Working day today.  Early this morning we drove empty french wine casks up to Bunnahabhain.  We delivered just shy of about 70 french oak barrels.  The road to Bunnahaiban is a narrow and windy one, and it was raining pretty hard all morning.  The truck we were driving had a lot of character, meaning it’s a bloody piece of shit.  But it’s a tough old truck and handled the job just fine.  We only had to stop just after one of the wee hills to add water to the radiator.

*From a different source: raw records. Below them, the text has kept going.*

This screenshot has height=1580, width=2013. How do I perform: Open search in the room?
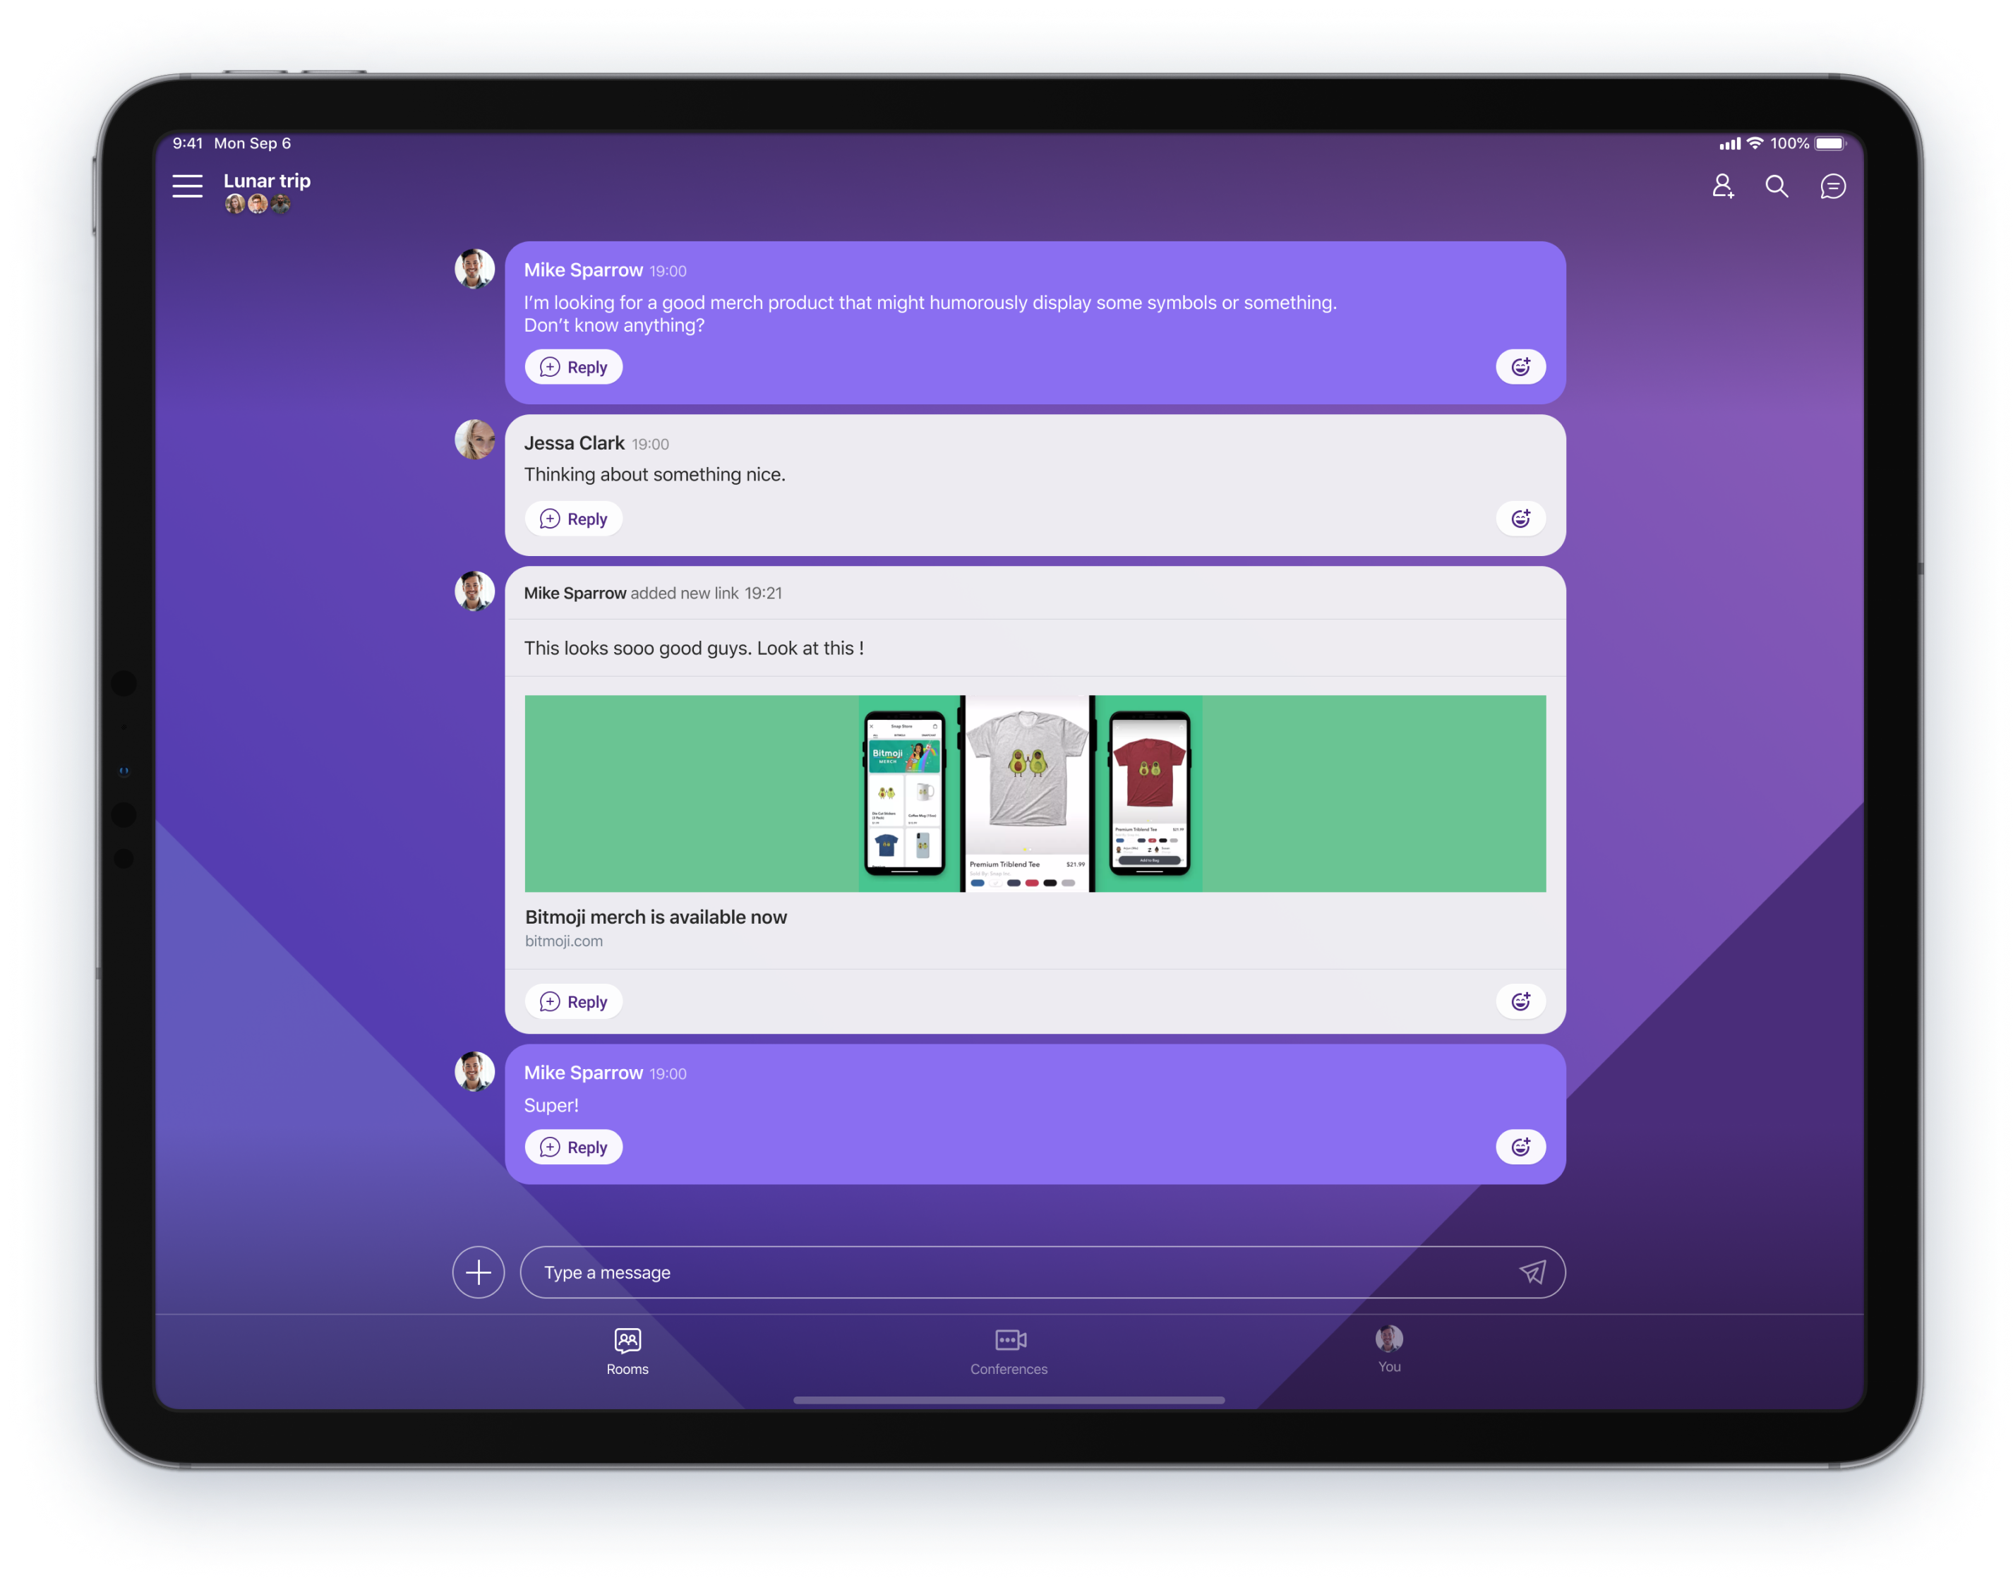click(x=1777, y=187)
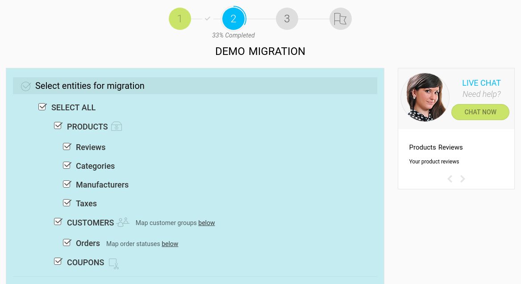Viewport: 521px width, 284px height.
Task: Go back to wizard step 1
Action: 180,19
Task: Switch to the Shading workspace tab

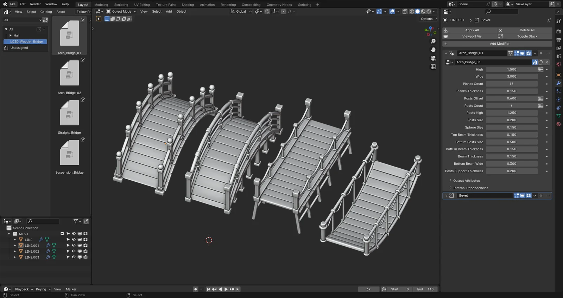Action: (188, 5)
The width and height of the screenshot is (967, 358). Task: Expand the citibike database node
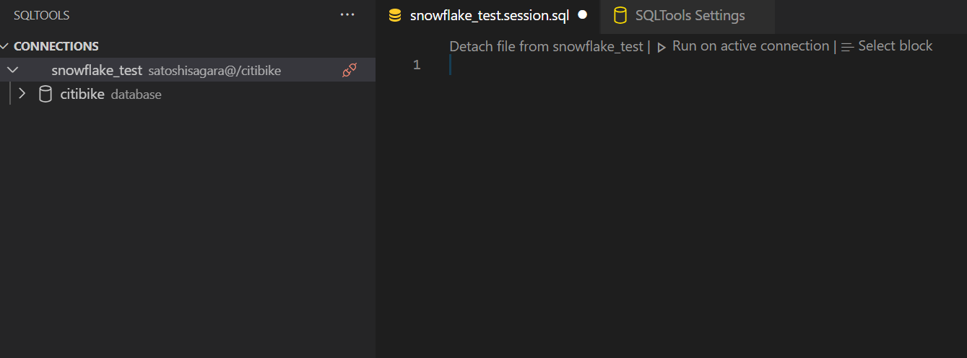point(22,94)
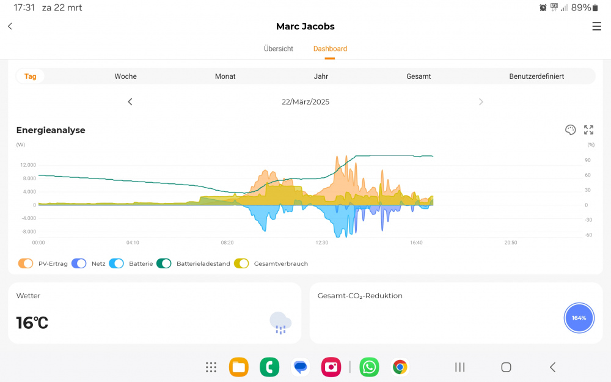Switch to the Übersicht tab
This screenshot has width=611, height=382.
[x=279, y=49]
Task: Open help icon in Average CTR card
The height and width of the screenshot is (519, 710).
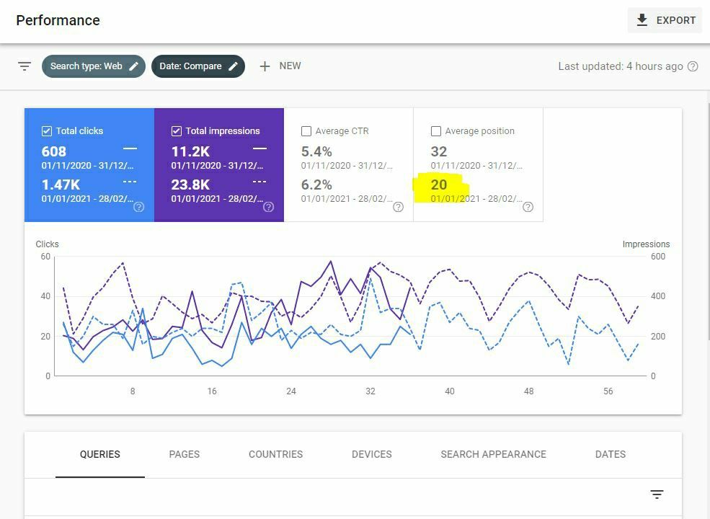Action: [x=398, y=207]
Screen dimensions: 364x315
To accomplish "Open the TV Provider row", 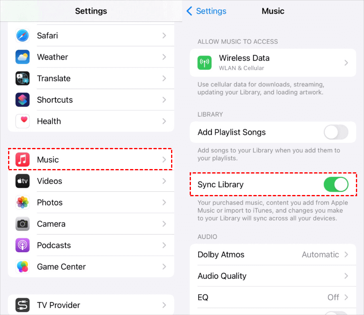I will (91, 305).
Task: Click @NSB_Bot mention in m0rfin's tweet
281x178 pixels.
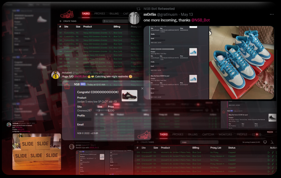Action: [200, 20]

Once we were back, I got to spend some time with Duncan MacGillivray, distillery manager at Bruichladdich.  I’d love to say I learned all there was to distilling– but what I learned was that a distillery manager isn’t just running stills and blending barrels.  He’s everywhere, all the time, doing everything.  Today all we wanted to do was build a railing in the new but old warehouse.  (The Bruichladdich warehouse is an original warehouse built in 1881, same year as the distillery, but it’s just recently undergone some updating.  We were building a railing for the fire exit, more or less a hand rail).    We ended up in the workshop trying to figure out why the pump from the heat exchanger in the still house kept seizing up.  While working on the pump, Duncan was called upon at least 4 times, sometimes needed elsewhere for an hour at a time.  Thomas the electrician and I did what we could on the pump– but we ended up having to leave the pump, and the railing, for morning as we were already an hour past quitting time.
The whisky tonight was Bruichladdich “Waves,”  a lightly peated whisky aged in both bourbon and madeira casks.  On the nose it’s subtle floral and spice but it finishes with toffee, cocoa, and a touch of peat.  A great way to end the day.  It’s the “Rock’s” you want to start your day with.
Love,
Tommy
Published in: on April 13, 2011 at 4:08 am  Leave a Comment  

Life On Islay

I started my internship at Bruichladdich this week, and so far I’ve had a bit of work and plenty of scenery.

It’s quaint and quiet.  I’m staying just across the road from the distillery at the Bruichladdich “Academy House.”  Mary, that evil one, is making it her mission to fatten me up.  She makes me breakfast every morning– a strong farmer’s breakfast, for a slight young barman.  Every morning there’s a large plate of fried eggs, bacon, sausages, blood pudding, toast, yogurt, fruit, coffee, and orange juice.   I about fell back asleep after that first one.

There’s an old bike in the garage that I can take into the nearest town– Port Charlotte.  It’s about a two mile ride, and entirely along the coast.  You see peat bogs, a war memorial, rocks, sheep, some wooly-looking Islay cows, more sheep, there’s an old church, and what seem to be barley fields.  Though it’s not nearly harvest so I can’t be certain.

After work I read about whisky, and there’s whisky on hand whenever I need a sip for reference.  Last night, for instance, I learned that not all Islay whisky is peated– and Bruichladdich “Rocks” served as an example of a fine whisky that’s expressive of unpeated malt.
Islay life is at a slow pace.  So far I have learned there are four seasons to a day, and there is no rush– which helps me understand that good whisky takes patience.